Por outro lado, um dos elementos do grupo de ativistas também é captado nas imagens a dirigir-se a um dos estudantes dizendo-lhe: “Esta terra não é vossa.” Imediatamente antes, ouve-se a frase “pessoas brancas, voltem para a Europa, de onde vieram”, ainda que não seja perceptível se é o mesmo ativista quem diz essas palavras.

Que reações foram provocadas pelo confronto?

Uma das primeiras reações veio da Escola Secundária Católica de Covington e da diocese de Covington. Os responsáveis das instituições condenaram os estudantes e deixaram claro que poderia haver alunos expulsos por estarem envolvidos naquele episódio.

Condenamos as ações dos alunos do Liceu Católico de Covington dirigidas a Nathan Phillips, especificamente, e aos nativos-americanos em geral a 18 de janeiro, depois da Marcha pela Vida, em Washington, D.C”, refere um comunicado conjunto. “Endereçamos as nossas mais sentidas desculpas ao senhor Phillips. Este comportamento contradiz os ensinamentos da Igreja sobre a dignidade e o respeito para com a pessoa humana”, acrescenta o documento.

Escola e diocese adiantavam que “o assunto está a ser investigado” que seriam tomadas “as ações apropriadas, que podem ir até à expulsão”.

A congressista Deb Haaland, uma democrata do Novo México, também reagiu ao episódio no Lincoln Memorial. No twitter, Haaland, uma das primeiras mulheres nativas americanas a ser eleitas para o Congresso, disse que os alunos demonstraram “ódio, desrespeito e intolerância” e via nessa atitude um sinal de como “a decência decaiu” durante a Administração de Donald Trump.

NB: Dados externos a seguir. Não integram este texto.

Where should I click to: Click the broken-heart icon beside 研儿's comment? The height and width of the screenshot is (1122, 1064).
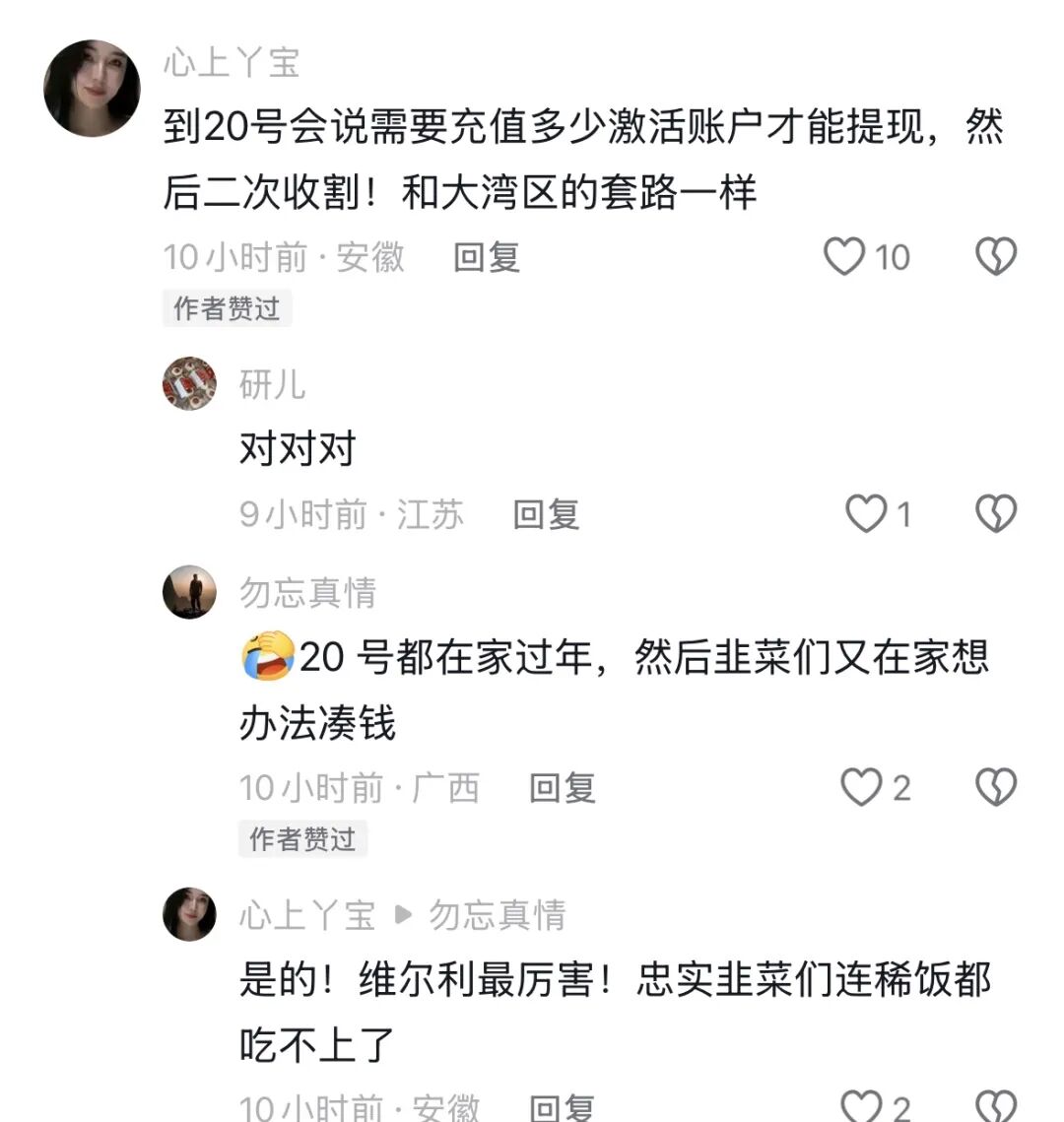(994, 513)
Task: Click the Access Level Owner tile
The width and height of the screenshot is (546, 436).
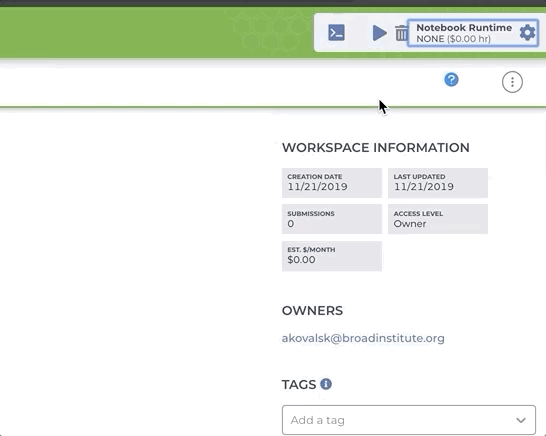Action: tap(438, 219)
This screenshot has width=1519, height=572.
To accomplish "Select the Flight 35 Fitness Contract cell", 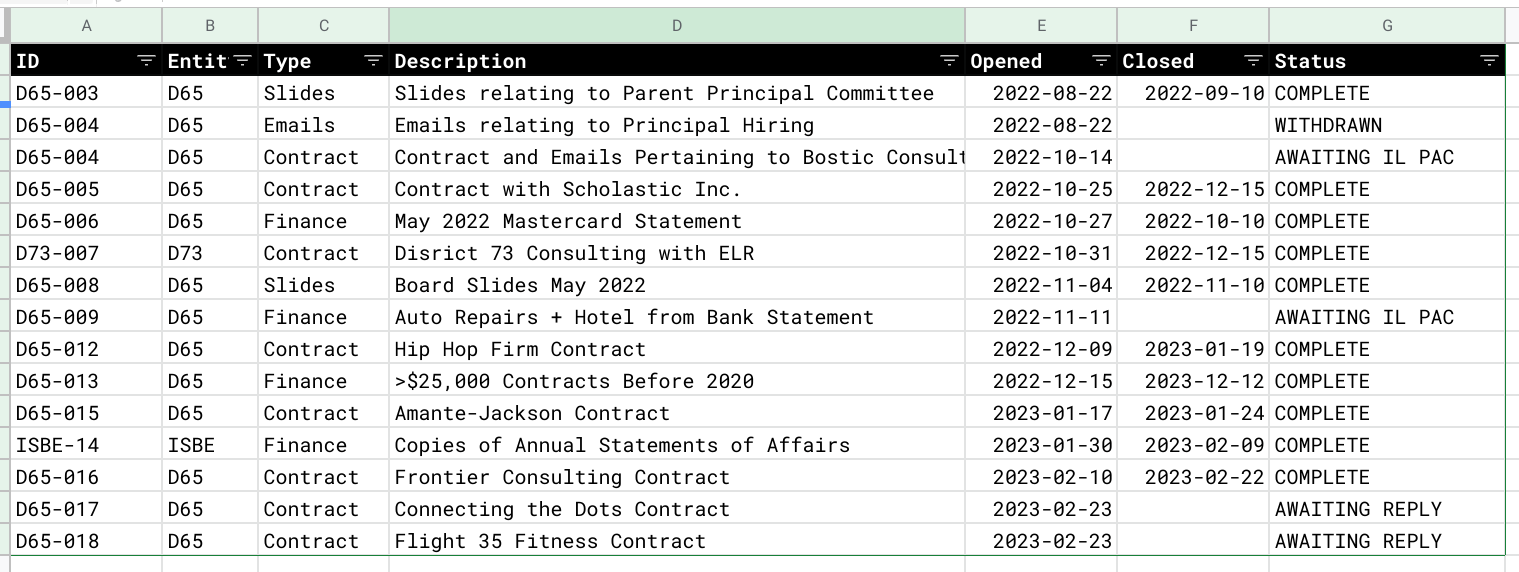I will click(677, 541).

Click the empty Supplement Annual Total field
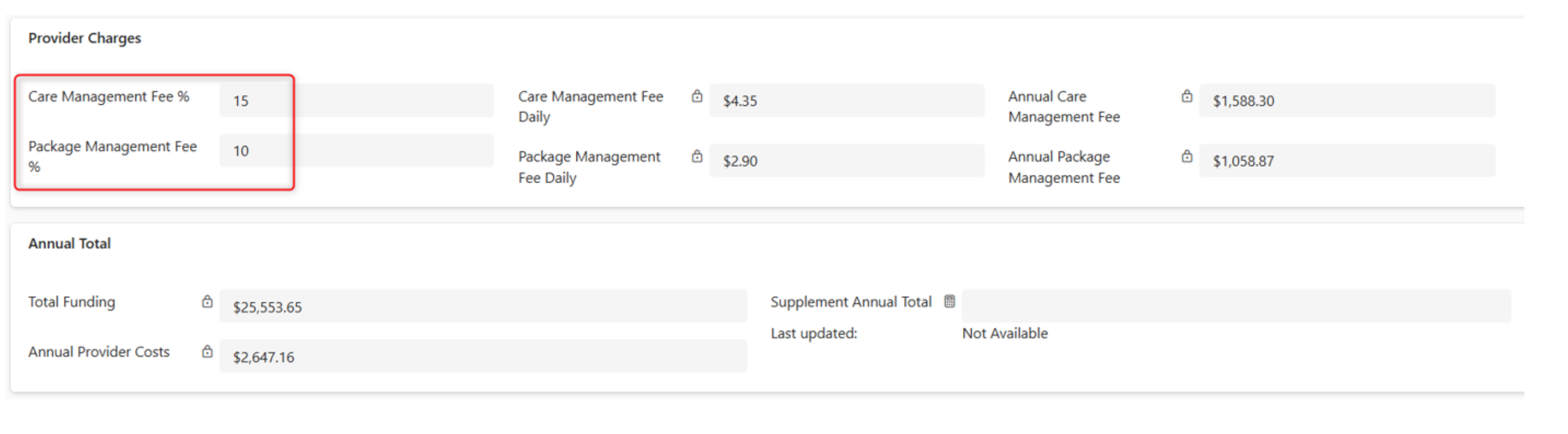[1236, 306]
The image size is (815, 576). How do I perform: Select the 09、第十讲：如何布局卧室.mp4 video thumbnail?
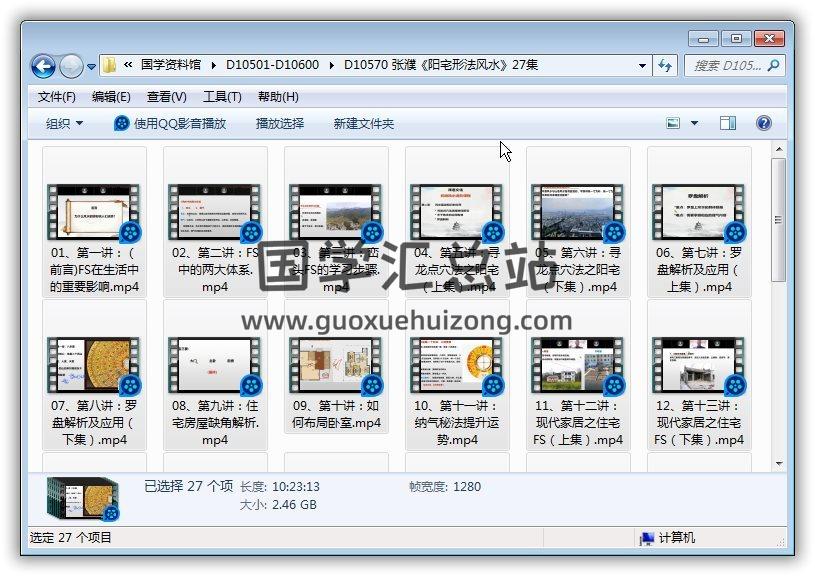point(336,364)
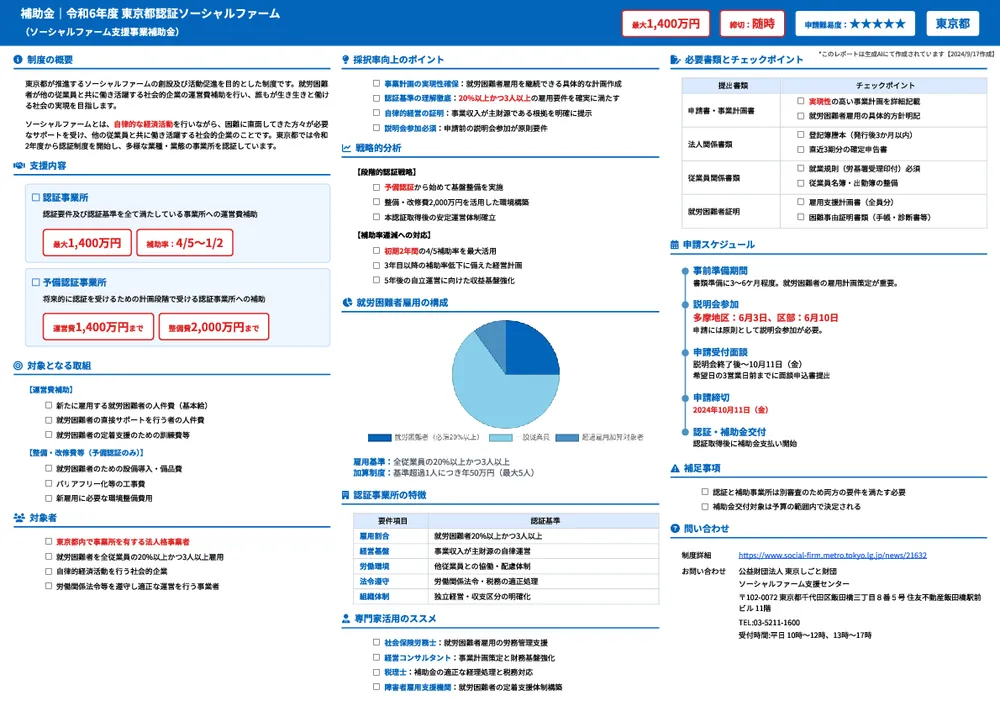Click the calendar icon beside 申請スケジュール

675,244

Até ao momento, a congressista não recuou nas primeiras palavras que dedicou ao caso dos “rapazes MAGA [a sigla do slogan de Trump]”. Mas outras figuras, várias do lado conservador, que num primeiro momento condenaram a atitude dos jovens vieram agora retractar-se da primeira leitura que fizeram do episódio.

Foi o caso de Robert P. George, professor da Universidade de Princeton, que pediu “desculpa aos rapazes da Católica de Covington” pelas críticas iniciais. “Apressei-me” a comentar o caso “e isso foi estúpido e injusto”, escreveu no Twitter. “Sou eu, e não os rapazes, quem tem de tirar uma lição de tudo isto.”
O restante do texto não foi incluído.